*** Opening of TEXT PASSAGE ***

Dixie Grammar School is a private school in Market Bosworth, Leicestershire.

The earliest records of the School's existence date from 1320, but the school was re-founded in 1601 under the will of an Elizabethan merchant and Lord Mayor of London, Sir Wolstan Dixie, by his great-nephew Sir Wolstan Dixie of Appleby Magna, who came to live in Market Bosworth in 1608.

The most distinguished of the School's former pupils is Thomas Hooker, founder of Hartford, Connecticut, known as the Father of American Democracy. Samuel Johnson, moralist, poet and author of the famous dictionary, taught at the school in the mid-eighteenth century.

The main building of today's school was built in 1828 and faces the market square of Market Bosworth. A distinguished headmaster of the school was the Rev. Arthur Benoni Evans from 1829 till his death in 1854. The school ceased to exist as a "grammar school" in 1969, with the establishment of Market Bosworth High School (11–13 years) and Bosworth Community College, Desford (14–18 years), as much larger comprehensive schools found favour.

*** Close of TEXT PASSAGE ***
*** Opening of DATA RECORDS ***

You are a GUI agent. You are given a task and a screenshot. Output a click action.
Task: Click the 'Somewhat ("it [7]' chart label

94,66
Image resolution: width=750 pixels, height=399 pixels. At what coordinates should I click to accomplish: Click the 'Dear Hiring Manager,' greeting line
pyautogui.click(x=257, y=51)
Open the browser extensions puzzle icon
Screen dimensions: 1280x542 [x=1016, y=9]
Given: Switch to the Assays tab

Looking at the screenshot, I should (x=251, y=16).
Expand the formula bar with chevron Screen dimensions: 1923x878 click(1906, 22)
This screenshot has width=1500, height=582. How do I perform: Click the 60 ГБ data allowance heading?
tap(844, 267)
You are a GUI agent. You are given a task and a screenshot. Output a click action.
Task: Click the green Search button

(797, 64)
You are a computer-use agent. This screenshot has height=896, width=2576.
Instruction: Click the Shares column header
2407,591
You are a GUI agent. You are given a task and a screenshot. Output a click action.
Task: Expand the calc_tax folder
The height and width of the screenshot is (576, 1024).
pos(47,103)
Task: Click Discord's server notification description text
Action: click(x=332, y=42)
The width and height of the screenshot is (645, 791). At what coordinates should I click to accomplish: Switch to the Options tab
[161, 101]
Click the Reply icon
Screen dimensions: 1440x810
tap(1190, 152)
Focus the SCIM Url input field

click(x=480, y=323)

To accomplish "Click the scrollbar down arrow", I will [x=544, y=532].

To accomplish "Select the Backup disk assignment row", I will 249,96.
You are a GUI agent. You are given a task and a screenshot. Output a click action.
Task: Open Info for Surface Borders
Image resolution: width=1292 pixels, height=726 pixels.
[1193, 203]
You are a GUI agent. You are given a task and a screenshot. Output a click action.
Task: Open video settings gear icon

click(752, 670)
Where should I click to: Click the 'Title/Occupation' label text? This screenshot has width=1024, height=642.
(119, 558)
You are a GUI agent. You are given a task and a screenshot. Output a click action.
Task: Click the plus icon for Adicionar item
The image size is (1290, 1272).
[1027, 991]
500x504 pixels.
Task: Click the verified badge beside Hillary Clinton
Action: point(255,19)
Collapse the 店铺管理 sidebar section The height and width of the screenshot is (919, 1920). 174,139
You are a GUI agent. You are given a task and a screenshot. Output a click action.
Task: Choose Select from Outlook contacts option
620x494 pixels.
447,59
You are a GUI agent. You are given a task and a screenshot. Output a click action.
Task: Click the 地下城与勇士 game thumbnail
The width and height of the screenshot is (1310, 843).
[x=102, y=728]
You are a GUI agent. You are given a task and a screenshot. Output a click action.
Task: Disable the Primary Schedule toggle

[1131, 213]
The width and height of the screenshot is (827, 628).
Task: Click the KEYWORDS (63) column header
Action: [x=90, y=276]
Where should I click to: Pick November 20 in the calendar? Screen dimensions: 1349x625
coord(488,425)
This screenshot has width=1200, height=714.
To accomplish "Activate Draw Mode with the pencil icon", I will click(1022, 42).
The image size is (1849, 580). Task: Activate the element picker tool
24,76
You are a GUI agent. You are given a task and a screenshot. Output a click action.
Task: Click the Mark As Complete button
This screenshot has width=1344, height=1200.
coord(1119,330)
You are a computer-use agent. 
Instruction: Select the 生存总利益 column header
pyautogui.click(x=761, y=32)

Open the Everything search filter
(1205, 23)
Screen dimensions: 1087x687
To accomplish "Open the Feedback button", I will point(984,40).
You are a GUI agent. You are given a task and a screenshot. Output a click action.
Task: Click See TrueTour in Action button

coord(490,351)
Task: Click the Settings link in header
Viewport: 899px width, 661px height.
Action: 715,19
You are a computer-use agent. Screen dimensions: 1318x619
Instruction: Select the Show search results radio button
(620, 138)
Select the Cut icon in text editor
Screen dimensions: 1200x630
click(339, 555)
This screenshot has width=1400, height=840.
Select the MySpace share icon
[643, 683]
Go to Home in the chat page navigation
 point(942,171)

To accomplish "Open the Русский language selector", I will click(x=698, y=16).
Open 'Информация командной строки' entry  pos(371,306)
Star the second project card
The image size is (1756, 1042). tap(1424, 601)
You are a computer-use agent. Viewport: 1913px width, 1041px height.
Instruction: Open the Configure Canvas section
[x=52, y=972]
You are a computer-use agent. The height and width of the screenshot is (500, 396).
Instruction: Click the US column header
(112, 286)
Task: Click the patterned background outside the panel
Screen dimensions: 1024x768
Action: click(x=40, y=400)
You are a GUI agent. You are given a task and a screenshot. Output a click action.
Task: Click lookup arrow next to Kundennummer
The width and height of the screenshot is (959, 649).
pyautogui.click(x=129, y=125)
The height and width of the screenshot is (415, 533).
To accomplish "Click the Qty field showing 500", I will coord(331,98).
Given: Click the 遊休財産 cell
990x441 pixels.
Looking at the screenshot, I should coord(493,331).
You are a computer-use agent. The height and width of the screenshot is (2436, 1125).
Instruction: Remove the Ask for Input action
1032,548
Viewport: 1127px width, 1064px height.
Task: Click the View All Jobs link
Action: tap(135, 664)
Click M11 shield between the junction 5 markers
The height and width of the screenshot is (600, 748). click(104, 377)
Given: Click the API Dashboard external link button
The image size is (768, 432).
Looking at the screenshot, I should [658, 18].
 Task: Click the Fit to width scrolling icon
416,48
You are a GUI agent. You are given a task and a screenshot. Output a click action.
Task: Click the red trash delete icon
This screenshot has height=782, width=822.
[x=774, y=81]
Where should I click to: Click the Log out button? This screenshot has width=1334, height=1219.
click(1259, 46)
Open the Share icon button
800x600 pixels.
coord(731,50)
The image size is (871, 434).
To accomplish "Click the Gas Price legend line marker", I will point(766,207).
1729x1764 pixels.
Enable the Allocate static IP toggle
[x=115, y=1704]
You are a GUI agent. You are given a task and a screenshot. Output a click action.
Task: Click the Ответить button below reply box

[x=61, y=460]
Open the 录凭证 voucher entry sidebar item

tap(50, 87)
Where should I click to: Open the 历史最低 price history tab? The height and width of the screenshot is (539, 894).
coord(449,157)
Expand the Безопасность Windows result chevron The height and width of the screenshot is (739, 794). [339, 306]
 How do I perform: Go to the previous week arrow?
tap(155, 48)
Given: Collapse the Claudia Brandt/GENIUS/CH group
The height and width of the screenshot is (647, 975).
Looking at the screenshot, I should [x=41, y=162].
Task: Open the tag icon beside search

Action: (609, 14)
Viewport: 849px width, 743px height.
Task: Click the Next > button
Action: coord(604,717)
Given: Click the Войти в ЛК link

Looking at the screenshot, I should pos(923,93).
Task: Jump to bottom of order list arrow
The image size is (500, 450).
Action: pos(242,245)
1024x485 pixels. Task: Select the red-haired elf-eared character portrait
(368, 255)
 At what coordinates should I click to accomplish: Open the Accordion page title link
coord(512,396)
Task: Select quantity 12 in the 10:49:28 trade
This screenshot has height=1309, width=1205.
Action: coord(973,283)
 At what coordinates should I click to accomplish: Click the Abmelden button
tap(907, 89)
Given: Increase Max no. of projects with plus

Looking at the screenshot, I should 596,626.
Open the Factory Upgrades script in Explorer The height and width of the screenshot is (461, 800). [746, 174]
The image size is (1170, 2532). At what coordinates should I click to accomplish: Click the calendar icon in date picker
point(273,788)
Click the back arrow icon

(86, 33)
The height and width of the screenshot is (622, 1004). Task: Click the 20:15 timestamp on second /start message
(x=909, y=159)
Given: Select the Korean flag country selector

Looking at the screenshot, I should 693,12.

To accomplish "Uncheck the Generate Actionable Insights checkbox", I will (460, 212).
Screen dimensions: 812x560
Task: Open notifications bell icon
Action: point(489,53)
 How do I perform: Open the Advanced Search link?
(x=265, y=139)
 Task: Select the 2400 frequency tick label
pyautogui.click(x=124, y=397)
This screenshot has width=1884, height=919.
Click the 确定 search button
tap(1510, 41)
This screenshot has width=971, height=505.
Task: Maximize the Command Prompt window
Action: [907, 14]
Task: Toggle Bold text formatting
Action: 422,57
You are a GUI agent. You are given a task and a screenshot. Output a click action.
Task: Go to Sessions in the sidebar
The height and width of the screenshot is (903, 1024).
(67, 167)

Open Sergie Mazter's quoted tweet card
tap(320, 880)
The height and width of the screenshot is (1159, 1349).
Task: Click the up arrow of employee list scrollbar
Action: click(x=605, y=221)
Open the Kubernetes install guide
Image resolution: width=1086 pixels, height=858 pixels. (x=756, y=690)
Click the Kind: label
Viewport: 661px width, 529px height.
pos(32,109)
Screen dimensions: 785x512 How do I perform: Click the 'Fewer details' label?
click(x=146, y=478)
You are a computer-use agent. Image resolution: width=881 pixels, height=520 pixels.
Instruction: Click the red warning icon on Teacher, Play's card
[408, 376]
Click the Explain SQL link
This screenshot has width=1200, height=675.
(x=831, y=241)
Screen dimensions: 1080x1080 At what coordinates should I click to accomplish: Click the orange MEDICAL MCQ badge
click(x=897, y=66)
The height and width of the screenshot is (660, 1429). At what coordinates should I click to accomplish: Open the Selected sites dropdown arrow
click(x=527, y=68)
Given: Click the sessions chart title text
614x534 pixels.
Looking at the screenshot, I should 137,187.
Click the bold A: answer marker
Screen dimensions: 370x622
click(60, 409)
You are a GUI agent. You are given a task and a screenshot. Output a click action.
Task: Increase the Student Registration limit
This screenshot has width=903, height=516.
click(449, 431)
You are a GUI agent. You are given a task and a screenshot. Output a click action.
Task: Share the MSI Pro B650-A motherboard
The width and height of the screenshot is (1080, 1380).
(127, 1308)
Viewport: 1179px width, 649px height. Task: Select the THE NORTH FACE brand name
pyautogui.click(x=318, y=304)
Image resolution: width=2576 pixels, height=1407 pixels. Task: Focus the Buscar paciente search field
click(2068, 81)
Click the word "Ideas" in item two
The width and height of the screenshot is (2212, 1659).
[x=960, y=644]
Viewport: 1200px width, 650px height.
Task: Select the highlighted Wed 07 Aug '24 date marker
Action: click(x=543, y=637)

*** Close of DATA RECORDS ***

* [ACTIVITY LIST]
(1) According to the passage about Dixie Grammar School, in what year was the school's main building built?
(2) Extend the passage about Dixie Grammar School by writing what comes next after its final sentence.

* [RESULTS FOR EACH TASK]
(1) 1828

(2)
The Leicestershire Independent Educational Trust was formed in 1983, and four years later the school was re-opened as a selective, independent, day school for boys and girls of all backgrounds between the ages of 10 and 18. Three years later the Junior School opened, moving in 2001 to its present premises, Temple Hall in Wellsborough.

The Dixie Grammar provides education for the following ages of children:
- The Pippins Nursery School (ages 3–4)– in Wellsborough
- The Dixie Grammar Junior School (ages 5–10) – in Wellsborough
- The Dixie Grammar School (ages 10–18) – in Market Bosworth

The school has maintained the Independent Schools' Inspectorate top rating of 'Excellent' for Educational Quality unbroken since 2015. The Headmaster, Mr Richard Lynn, has been in post since 2014.